AMED - Katledilişinin üzerinden 2 yıl geçen Nagihan Akarsel’i anlatan arkadaşları, Nagihan’ın yaşamı boyunca eril sisteme karşı kadınlar için özgür bir yaşam modeli inşa etmek amacı içinde olduğunu, bu yüzden de sistem tarafından hedef alındığını belirtti.
 
Jineoloji Araştırma Merkezi üyesi, Jineoloji dergisi editörü, akademisyen ve gazeteci Nagihan Akarsel’in katledilişinin üzerinden 2 yıl geçti. Nagihan’ın Güney Kurdistan’da bulunan Silêmanî (Süleymaniye) kentinde evinin önünde uğradığı silahlı saldırı sonucu katledilmesinin ardından Irak Büyükelçisi Ali Rıza Güney’in yaptığı basın açıklamasıyla Nagihan’a yönelik bu saldırı itiraf edilmiş, kamuoyu ve yakınlarından gizli yürütülen soruşturma ve mahkemenin sonucunda yalnızca tetikçi İsmail Rasim Rifat Peker’in cezalandırıldığı ortaya çıkmıştı. Öte yandan Türkiye’de 2017 yılının Aralık ayında bir kadına kesici aletle saldırdığı için tutuklanan, ancak 2022 yılında tahliye edilen tetikçi İsmail Rasim Rifat Peker’in, cezaevindeyken Nagihan’ı katletmek üzere Silêmanî’ye gitmesi için görevlendirildiğini ve bunun için kendisine para ödendiğini itiraf etmesine rağmen suikastın perde arkası karanlıkta bırakıldı.
 
Nagihan, yaşamı boyunca “kadını yok sayan, katleden, özgürlüğünü elinden alan ve cinsiyet eşitsizliğine neden olan sisteme karşı verdiği mücadele ile hafızalarda yer edindi. “Jin, Jiyan, Azadî” felsefesi çerçevesinde kadınlar için “özgür eş yaşamı, demokratik modernite ve cins bilincinin aşılandığı bir yaşam modelini ve kadınların daha özgür ve kendini var edebilecek alanlar oluşturmayı amaç edinen Nagihan, bu konulara dair birçok projeye de imzasını attı.

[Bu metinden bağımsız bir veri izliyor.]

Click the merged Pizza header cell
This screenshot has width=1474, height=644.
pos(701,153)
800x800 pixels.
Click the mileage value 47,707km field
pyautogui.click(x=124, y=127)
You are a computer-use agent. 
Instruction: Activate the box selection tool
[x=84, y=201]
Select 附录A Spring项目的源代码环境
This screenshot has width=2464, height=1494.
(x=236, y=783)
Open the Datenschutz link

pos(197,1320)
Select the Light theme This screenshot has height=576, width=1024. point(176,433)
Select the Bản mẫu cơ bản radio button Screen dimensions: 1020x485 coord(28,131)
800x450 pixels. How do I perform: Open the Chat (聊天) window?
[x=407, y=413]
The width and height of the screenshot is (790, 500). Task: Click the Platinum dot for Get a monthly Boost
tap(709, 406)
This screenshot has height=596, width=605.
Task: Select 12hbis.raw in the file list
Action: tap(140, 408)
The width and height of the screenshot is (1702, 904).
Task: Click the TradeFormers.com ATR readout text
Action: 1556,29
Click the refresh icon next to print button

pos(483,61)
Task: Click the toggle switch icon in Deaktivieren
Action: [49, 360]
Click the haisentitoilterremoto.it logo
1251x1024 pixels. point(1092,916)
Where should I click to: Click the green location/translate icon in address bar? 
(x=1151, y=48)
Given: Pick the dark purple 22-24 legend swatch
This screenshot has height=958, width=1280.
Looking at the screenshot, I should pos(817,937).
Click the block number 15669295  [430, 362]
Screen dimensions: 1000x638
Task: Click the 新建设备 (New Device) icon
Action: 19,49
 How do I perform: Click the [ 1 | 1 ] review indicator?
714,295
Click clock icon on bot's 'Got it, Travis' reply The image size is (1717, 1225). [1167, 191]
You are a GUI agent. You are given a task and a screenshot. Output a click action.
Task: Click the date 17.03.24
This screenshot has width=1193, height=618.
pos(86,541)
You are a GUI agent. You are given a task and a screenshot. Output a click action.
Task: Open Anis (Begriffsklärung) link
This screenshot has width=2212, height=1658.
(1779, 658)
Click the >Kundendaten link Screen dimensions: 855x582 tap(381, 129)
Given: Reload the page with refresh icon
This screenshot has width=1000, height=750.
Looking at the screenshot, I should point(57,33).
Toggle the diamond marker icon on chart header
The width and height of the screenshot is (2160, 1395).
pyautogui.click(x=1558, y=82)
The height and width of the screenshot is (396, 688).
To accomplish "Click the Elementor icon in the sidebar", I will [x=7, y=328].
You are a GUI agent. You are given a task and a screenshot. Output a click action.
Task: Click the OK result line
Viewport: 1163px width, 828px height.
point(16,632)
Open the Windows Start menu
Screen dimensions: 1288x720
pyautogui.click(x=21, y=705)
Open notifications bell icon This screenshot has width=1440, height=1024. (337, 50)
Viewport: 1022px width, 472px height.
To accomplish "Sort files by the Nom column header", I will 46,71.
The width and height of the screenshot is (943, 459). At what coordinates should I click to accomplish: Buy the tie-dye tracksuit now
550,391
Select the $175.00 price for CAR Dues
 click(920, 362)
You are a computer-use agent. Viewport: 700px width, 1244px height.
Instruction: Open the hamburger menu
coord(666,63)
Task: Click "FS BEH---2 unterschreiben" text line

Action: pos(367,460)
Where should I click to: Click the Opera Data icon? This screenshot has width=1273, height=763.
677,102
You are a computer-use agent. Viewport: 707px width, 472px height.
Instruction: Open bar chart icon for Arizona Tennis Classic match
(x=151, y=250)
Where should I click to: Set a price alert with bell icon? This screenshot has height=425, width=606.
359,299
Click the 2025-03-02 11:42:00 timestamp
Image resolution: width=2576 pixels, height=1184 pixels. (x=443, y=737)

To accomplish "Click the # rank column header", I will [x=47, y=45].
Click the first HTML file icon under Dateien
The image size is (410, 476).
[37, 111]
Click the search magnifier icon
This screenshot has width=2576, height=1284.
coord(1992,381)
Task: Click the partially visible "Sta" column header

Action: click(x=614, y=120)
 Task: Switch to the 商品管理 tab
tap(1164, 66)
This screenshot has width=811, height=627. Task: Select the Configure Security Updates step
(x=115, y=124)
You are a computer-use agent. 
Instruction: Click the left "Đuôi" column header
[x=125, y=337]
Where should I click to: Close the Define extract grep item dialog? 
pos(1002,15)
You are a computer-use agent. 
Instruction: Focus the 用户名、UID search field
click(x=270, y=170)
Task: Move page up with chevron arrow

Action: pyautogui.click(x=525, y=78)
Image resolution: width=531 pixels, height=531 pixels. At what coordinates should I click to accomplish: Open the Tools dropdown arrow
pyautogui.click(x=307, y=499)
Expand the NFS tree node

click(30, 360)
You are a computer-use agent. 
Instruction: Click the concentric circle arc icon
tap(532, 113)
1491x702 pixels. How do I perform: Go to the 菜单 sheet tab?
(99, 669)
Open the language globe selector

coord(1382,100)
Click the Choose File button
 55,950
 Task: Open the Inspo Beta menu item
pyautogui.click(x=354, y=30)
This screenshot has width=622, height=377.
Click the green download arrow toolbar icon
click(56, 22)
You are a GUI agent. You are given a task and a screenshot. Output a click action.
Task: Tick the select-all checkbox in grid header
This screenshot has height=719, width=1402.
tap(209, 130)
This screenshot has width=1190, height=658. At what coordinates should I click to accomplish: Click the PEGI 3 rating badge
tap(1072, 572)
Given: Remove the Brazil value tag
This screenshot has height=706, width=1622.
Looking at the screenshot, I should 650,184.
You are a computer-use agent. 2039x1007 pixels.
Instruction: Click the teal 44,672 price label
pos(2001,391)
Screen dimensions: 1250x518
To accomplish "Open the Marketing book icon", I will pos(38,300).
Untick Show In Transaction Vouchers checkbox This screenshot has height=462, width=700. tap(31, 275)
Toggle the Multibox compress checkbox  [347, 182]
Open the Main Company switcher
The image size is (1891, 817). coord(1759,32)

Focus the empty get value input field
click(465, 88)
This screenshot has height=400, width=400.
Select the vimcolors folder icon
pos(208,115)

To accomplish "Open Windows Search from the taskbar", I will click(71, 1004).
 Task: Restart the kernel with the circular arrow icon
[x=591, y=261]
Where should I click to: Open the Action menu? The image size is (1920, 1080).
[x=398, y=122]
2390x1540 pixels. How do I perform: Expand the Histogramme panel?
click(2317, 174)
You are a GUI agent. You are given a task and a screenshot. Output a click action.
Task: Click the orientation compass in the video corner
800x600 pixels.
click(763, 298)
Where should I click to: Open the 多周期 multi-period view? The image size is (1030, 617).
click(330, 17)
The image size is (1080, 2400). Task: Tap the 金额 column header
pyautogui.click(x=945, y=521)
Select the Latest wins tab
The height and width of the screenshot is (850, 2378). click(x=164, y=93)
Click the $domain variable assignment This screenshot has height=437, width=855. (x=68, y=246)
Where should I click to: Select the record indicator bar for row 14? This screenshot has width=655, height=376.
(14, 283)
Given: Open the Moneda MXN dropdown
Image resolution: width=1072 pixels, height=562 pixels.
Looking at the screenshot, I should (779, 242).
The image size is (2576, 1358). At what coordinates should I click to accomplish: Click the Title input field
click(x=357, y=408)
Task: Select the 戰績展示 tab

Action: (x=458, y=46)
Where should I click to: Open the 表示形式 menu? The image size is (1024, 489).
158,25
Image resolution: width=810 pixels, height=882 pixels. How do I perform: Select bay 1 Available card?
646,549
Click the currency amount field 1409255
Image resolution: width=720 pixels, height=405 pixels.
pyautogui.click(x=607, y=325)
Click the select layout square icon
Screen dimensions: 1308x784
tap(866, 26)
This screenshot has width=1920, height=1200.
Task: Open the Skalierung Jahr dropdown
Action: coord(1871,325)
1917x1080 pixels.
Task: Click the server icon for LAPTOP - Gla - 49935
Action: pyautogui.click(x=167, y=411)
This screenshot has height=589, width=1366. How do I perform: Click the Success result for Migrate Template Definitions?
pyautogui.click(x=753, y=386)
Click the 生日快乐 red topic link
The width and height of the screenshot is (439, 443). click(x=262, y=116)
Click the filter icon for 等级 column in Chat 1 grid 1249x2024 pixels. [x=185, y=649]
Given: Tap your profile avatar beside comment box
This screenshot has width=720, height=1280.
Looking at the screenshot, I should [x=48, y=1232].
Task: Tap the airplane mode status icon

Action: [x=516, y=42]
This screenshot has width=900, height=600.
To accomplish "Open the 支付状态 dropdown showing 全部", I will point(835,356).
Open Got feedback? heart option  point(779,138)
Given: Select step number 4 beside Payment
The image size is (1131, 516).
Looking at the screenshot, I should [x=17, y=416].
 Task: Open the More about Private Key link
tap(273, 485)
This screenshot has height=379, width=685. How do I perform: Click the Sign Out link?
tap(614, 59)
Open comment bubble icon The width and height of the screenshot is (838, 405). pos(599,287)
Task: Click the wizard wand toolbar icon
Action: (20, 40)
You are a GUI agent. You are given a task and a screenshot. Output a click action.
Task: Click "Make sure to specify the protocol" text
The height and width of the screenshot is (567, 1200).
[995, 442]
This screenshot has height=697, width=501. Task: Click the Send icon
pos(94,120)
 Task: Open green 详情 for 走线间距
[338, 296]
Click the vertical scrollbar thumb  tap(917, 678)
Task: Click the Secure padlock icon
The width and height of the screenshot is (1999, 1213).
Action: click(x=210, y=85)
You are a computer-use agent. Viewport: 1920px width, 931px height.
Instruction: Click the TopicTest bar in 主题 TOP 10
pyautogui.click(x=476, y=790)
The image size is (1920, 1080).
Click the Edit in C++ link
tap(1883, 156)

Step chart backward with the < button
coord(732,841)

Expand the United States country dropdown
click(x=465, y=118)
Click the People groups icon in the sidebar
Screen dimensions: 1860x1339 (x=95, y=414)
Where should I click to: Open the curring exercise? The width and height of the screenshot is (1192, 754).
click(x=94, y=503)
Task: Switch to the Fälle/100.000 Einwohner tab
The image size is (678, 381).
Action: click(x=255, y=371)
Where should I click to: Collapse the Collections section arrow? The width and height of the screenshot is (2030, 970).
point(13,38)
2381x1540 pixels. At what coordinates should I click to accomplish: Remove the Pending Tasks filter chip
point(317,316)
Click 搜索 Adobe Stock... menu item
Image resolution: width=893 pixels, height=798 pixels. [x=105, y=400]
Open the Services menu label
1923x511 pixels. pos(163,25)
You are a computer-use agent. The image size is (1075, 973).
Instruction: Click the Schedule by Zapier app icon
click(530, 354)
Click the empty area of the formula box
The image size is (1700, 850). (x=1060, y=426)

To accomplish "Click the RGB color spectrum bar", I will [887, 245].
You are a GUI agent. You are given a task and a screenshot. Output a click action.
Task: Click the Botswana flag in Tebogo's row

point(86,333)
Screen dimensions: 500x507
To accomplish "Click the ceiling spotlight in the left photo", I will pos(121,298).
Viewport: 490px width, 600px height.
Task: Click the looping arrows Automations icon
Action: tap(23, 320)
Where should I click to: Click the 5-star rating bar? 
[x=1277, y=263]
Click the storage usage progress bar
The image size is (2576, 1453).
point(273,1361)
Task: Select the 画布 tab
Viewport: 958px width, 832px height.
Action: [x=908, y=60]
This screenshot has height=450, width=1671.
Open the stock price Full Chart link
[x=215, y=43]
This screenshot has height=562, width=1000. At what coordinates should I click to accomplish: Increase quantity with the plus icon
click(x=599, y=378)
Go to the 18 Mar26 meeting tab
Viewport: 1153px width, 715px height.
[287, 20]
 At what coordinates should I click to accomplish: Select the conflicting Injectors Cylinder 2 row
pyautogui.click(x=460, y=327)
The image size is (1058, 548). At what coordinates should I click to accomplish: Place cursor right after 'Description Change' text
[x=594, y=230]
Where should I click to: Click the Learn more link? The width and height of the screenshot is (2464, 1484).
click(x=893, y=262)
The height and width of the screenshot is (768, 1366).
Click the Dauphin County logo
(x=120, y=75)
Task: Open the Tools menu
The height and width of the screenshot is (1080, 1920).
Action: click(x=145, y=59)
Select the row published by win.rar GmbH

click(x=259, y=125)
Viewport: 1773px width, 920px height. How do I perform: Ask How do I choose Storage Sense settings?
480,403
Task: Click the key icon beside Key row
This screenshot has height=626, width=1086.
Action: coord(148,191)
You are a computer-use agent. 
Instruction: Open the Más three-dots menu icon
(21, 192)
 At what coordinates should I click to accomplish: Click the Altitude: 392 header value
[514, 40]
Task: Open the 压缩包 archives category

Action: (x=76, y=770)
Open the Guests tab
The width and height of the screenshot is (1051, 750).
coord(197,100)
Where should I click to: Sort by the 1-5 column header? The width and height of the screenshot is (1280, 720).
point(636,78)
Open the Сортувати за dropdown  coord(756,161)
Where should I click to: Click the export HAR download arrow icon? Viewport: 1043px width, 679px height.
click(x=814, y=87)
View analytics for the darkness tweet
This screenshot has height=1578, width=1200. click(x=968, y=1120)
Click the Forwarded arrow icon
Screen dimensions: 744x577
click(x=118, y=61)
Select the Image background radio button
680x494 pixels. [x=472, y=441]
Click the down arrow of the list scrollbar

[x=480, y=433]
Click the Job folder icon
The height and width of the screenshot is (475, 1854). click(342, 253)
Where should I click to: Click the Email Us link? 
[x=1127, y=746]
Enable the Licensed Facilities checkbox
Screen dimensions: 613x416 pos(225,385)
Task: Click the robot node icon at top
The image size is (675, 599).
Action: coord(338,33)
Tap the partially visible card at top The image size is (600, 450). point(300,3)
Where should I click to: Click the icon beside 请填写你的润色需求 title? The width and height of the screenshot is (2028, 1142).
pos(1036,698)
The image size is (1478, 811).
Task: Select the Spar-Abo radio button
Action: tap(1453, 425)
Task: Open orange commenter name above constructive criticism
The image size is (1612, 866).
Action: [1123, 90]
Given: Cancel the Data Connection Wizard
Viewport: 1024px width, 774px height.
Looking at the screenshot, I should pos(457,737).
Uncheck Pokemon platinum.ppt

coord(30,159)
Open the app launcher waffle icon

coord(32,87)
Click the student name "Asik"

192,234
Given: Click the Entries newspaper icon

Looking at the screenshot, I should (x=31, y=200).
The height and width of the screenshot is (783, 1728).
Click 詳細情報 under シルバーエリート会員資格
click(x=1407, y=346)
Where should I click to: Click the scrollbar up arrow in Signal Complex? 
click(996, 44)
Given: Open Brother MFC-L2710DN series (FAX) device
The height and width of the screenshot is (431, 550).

Yazar Fatma İzol ile Jineoloji Dergisi yayın kurulundan Derya Aydın, Nagihan’ın çalışma tarzını, kadınlara gösterdiği özen ve anlam ile hayallerini paylaştı.
 
‘Kadın sevgisinin yerleşmesinde ciddi bir emeği oldu’
 
Jineoloji Dergisi yayın kurulundan Derya Aydın, sözlerine ilk olarak Nagihan ile nasıl tanıştığını anlatarak başladı. Nagihan’ı tanımlamanın kendisi için kolay olmadığını belirten Derya, “Nagihan Akarsel ile bire bir yaşama fırsatı bulamadım, biz yayın kurulunda beraber çalıştık. Ancak bütün süreç içerisindeki çalışmalara katılımı, bizlerle yoldaşlarıyla kurduğu hukuk üzerinden düşündüğümüzde çok önemli, kolektif emek ortaya koydu. Benim ilgimi çeken şey, daha çok özerk alanında üreten bir kadındı ama aynı zamanda kolektif de oluyordu. Bunun üzerine çok düşündüğüm oldu. Özellikle Jineoloji yayın kurulunda baştan sona kolektif bir aklın ürünü olarak dergi çıkıyor. Nagihan Akarsel gibi kadınların hayatları, sıradan hayatlar değil. Hem geride bıraktıkları hem önlerine bir yaşam hedefi olarak koydukları hayatlar ciddi bir özveri ve emek isteyen hayatlar. Dolayısıyla Nagihan çok emekçiydi, kolektif ürünün ortaya çıkmasında çok ciddi katkısı vardı. Belki de en önemlisi, kadınların aklına, kadınların dünyayı değiştireceğine, yeni bir yaşamı var edecek olan kadınların yaşamsal yönlerine inanan, cins bilinci çok yüksek bir kadındı. Bizler arasında kadın yoldaşlığı, kadın sevgisinin yerleşmesinde Nagihan Akarsel’in çok ciddi bir emeği oldu” ifadelerine yer verdi.
 
‘Güçlü yoldaşlık ve politik bağlar kurarak yaşamış bir kadın’
 
Derya Nagihan’ı tanımlamaya devam ederken, Nagihan’ın ailesi ve arkadaşlarıyla tanıştığı süreçte kurduğu güçlü bağlara tanıklık ettiğini belirterek, “Ailesini, yaşadığı yeri görme şansım olmuştu. Nagihan Akarsel’in hayali olan Kadın Eserleri Kütüphanesi ve Araştırma Merkezi’nin kuruluşuna şahit olmuştum. Hem kendi büyüdüğü kentte ve köydeki kadınlarla kurduğu yaşam hem de Jineoloji çalışmaları içerisinde kadınlarla kurduğu hayatı gözlemleme şansım oldu. Ankara’da beraber çalıştığı gazetecilerle, beraber yaşadığı kadınlarla tanışma şansım oldu. Herkes açısından çok güçlü bağlar kurmuş. Uzun süre insanlarla görüşmemiş ya da uzaklaşmış olsa da o güçlü yoldaşlık ve politik bağlar kurarak yaşamış bir kadın” sözlerini kaydetti.
 
‘Kadınları anlamaya çalışıyordu’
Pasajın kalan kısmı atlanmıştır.